问题说明

共有3个模块,分别是

  1. loader可执行文件,加载下方的test.so动态链接库。
  2. test.so,该so链接了pythonx.x.so,并引入了pybind11库,加载下方的logic.py脚本,调用其一些方法。
  3. logic.py,一些python逻辑,import了numpy库。

在执行loader进程时,报错信息如下,加载numpy失败了。

 1
 2
 3
 4
 5
 6
 7
 8
 9
10
11
12
13
14
15
16
17
18
19
20
21
22
23
24
25
26
27
28
29
30
31
32
33
34
35
36
37
38
39
40
41
terminate called after throwing an instance of 'pybind11::error_already_set'
  what():  ImportError: 

IMPORTANT: PLEASE READ THIS FOR ADVICE ON HOW TO SOLVE THIS ISSUE!

Importing the numpy C-extensions failed. This error can happen for
many reasons, often due to issues with your setup or how NumPy was
installed.

We have compiled some common reasons and troubleshooting tips at:

    https://numpy.org/devdocs/user/troubleshooting-importerror.html

Please note and check the following:

  * The Python version is: Python3.7 from "/usr/bin/python3"
  * The NumPy version is: "1.21.2"

and make sure that they are the versions you expect.
Please carefully study the documentation linked above for further help.

Original error was: /home/lighthouse/.local/lib/python3.7/site-packages/numpy/core/_multiarray_umath.cpython-37m-x86_64-linux-gnu.so: undefined symbol: PyExc_ImportError


At:
  /home/lighthouse/.local/lib/python3.7/site-packages/numpy/core/__init__.py(51): <module>
  <frozen importlib._bootstrap>(219): _call_with_frames_removed
  <frozen importlib._bootstrap_external>(728): exec_module
  <frozen importlib._bootstrap>(677): _load_unlocked
  <frozen importlib._bootstrap>(967): _find_and_load_unlocked
  <frozen importlib._bootstrap>(983): _find_and_load
  <frozen importlib._bootstrap>(219): _call_with_frames_removed
  <frozen importlib._bootstrap>(1043): _handle_fromlist
  /home/lighthouse/.local/lib/python3.7/site-packages/numpy/__init__.py(150): <module>
  <frozen importlib._bootstrap>(219): _call_with_frames_removed
  <frozen importlib._bootstrap_external>(728): exec_module
  <frozen importlib._bootstrap>(677): _load_unlocked
  <frozen importlib._bootstrap>(967): _find_and_load_unlocked
  <frozen importlib._bootstrap>(983): _find_and_load

Aborted (core dumped)

解决

参考文章Numpy import fails on multiarray extension library when called from embedded Python within a C++ application后,发现根本原因是模块_multiarray_umath.cpython-37m-x86_64-linux-gnu.so没有显式的链接libpythonx.x.so,但是_multiarray_umath.cpython-37m-x86_64-linux-gnu.so又依赖libpythonx.x.so,如果是在python进程中,python会加载libpythonx.x.so,因此不会有问题。

但奇怪的是,我这里虽然loader没有链接libpythonx.x.so文件,但是在test.so是有链接libpythonx.x.so的。

再仔细看了下上面的回答,理解应该是这样。
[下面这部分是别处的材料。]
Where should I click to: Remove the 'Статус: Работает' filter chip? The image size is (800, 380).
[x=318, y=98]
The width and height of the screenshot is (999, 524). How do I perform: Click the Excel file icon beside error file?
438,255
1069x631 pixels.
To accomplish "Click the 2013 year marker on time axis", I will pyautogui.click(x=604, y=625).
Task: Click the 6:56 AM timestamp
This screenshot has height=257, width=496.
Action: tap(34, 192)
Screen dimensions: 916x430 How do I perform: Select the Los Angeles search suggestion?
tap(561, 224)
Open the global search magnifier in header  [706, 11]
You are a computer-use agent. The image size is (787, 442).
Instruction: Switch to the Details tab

在_multiarray_umath.cpython-37m-x86_64-linux-gnu.so模块中依赖了PyExc_ImportError符号,这个符号由libpythonx.x.so导出。当在python进程中时,是python二进制链接了libpythonx.x.so文件,在动态加载_multiarray_umath.cpython-37m-x86_64-linux-gnu.so时,虽然它自身没有依赖libpythonx.x.so,但是会去查主进程的依赖项,进而找到libpythonx.x.so以及其导出的PyExc_ImportError符号,因此没有问题。
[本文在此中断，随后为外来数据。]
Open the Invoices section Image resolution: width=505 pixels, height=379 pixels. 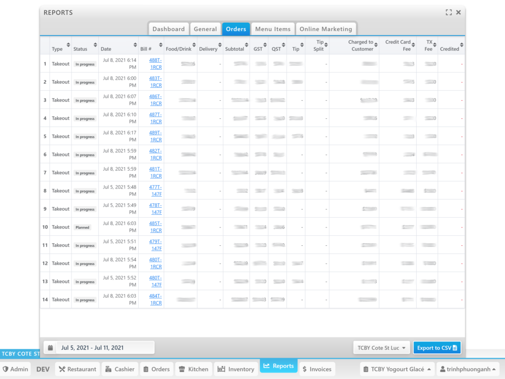tap(317, 369)
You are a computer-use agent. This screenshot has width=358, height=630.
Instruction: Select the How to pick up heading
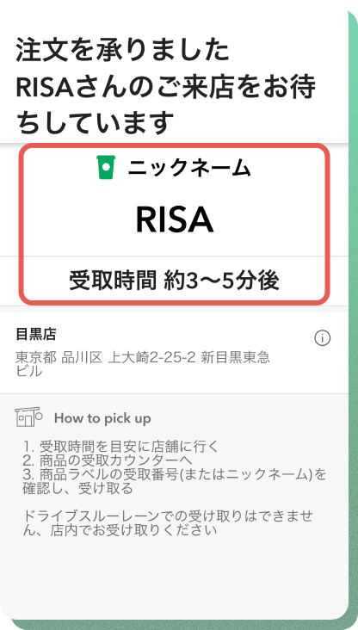(x=103, y=418)
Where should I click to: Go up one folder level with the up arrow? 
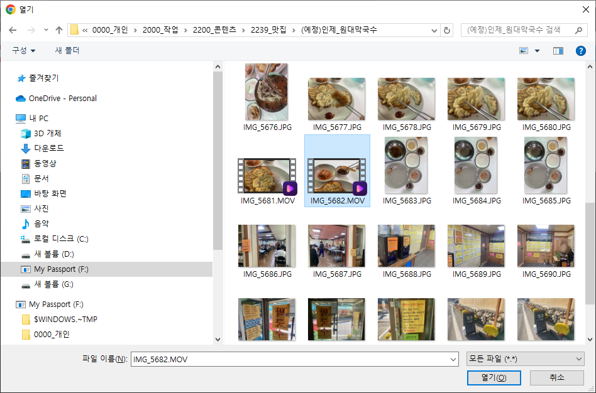(x=58, y=30)
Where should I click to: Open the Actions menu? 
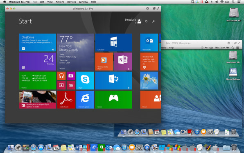[x=60, y=2]
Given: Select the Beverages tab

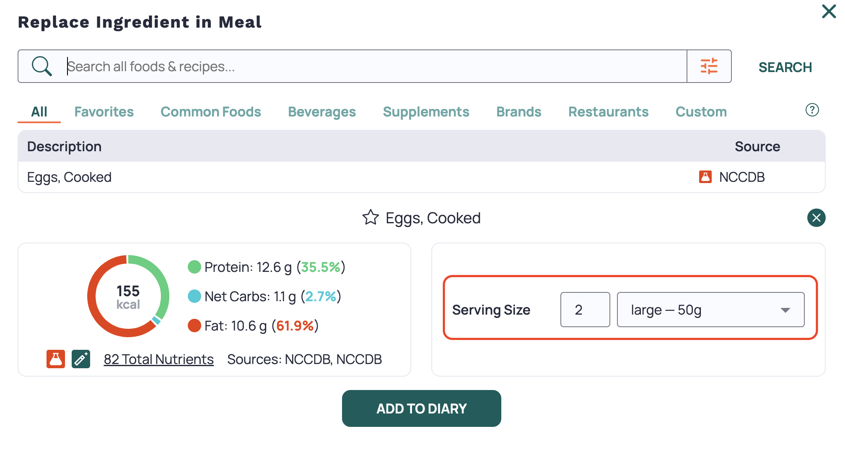Looking at the screenshot, I should pos(322,112).
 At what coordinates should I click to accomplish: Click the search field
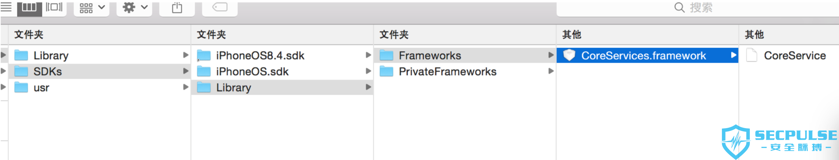point(697,8)
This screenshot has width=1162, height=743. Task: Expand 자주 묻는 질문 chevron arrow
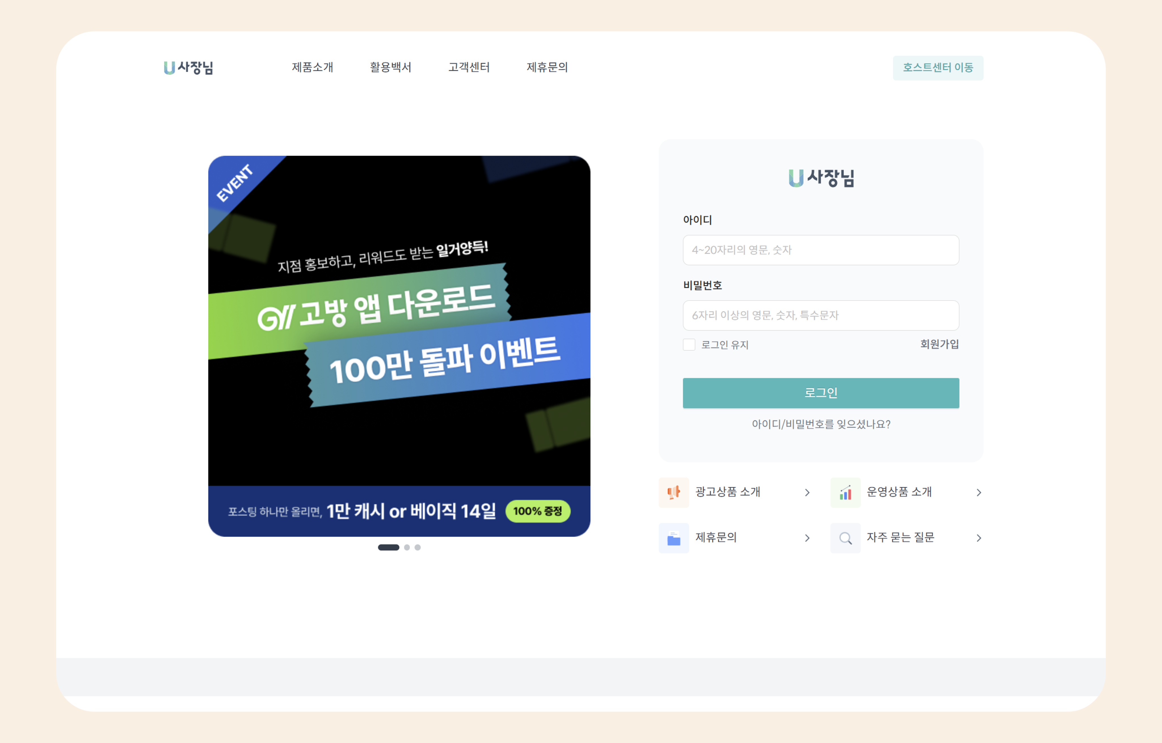979,538
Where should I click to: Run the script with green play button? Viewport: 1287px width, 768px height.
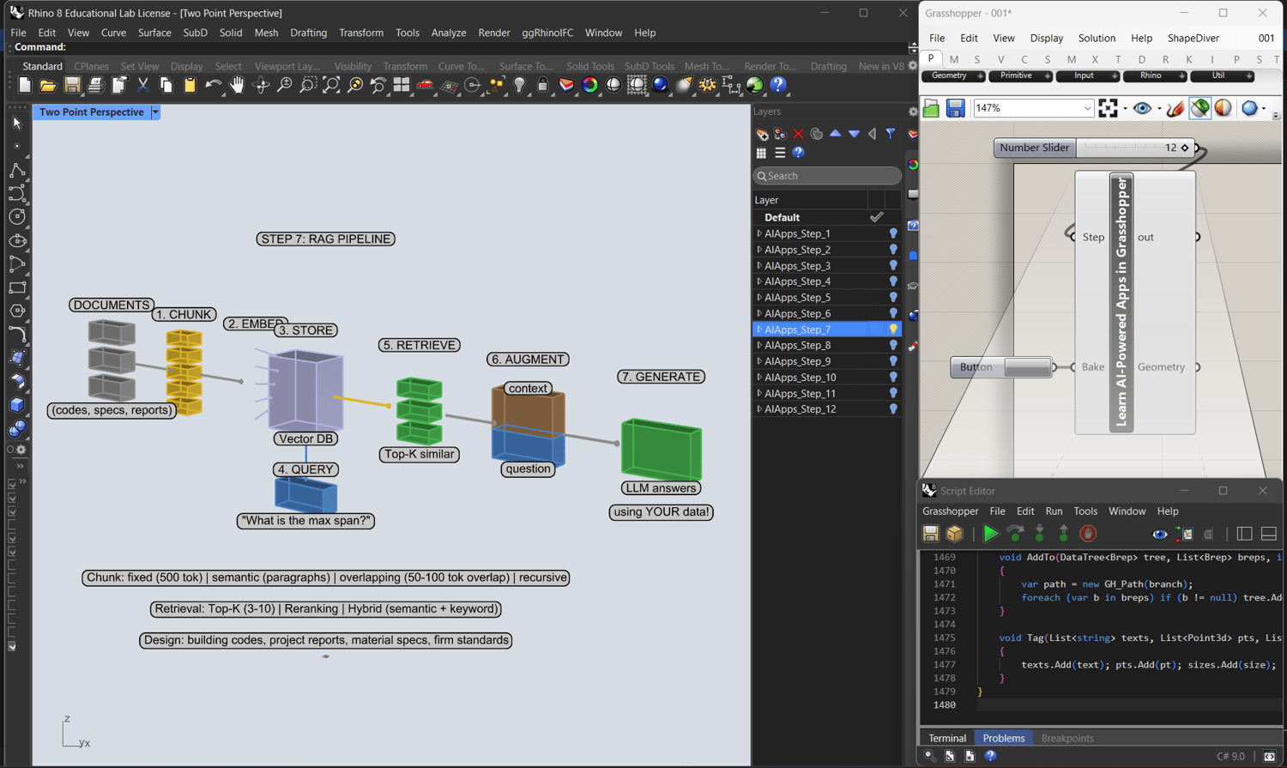pyautogui.click(x=991, y=534)
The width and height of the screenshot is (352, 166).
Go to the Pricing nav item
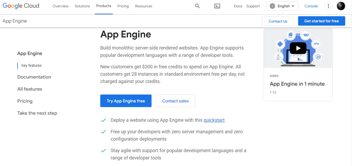click(123, 6)
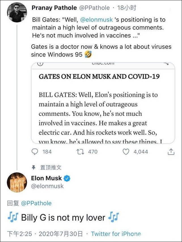View the 4,044 likes count
This screenshot has height=242, width=182.
pyautogui.click(x=141, y=152)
而当我使用test.so链接libpythonx.x.so时,虽然加载了libpythonx.x.so,但是由于没有被主进程二进制链接,因此加载_multiarray_umath.cpython-37m-x86_64-linux-gnu.so时,无法通过主进程中找到PyExc_ImportError符号。

因此解决方法有两个:

  1. 在编译时,主进程模块显式的链接libpythonx.x.so,这样导出的PyExc_ImportError符号可以被后续加载的其他模块查找到。
  2. 在代码中,使用dlopen("libpythonx.x.so", RTLD_LAZY | RTLD_GLOBAL)再次显式的加载libpythonx.x.so模块,其中RTLD_GLOBAL选项可以让libpythonx.x.so中定义的符号被其后打开的其他模块重定位解析使用,这样在加载_multiarray_umath.cpython-37m-x86_64-linux-gnu.so时,也就能查找到PyExc_ImportError符号了。

参考链接

  1. Numpy import fails on multiarray extension library when called from embedded Python within a C++ application
  2. How are symbols contained in the libpythonX.X linked to numpy extension dynamic libraries?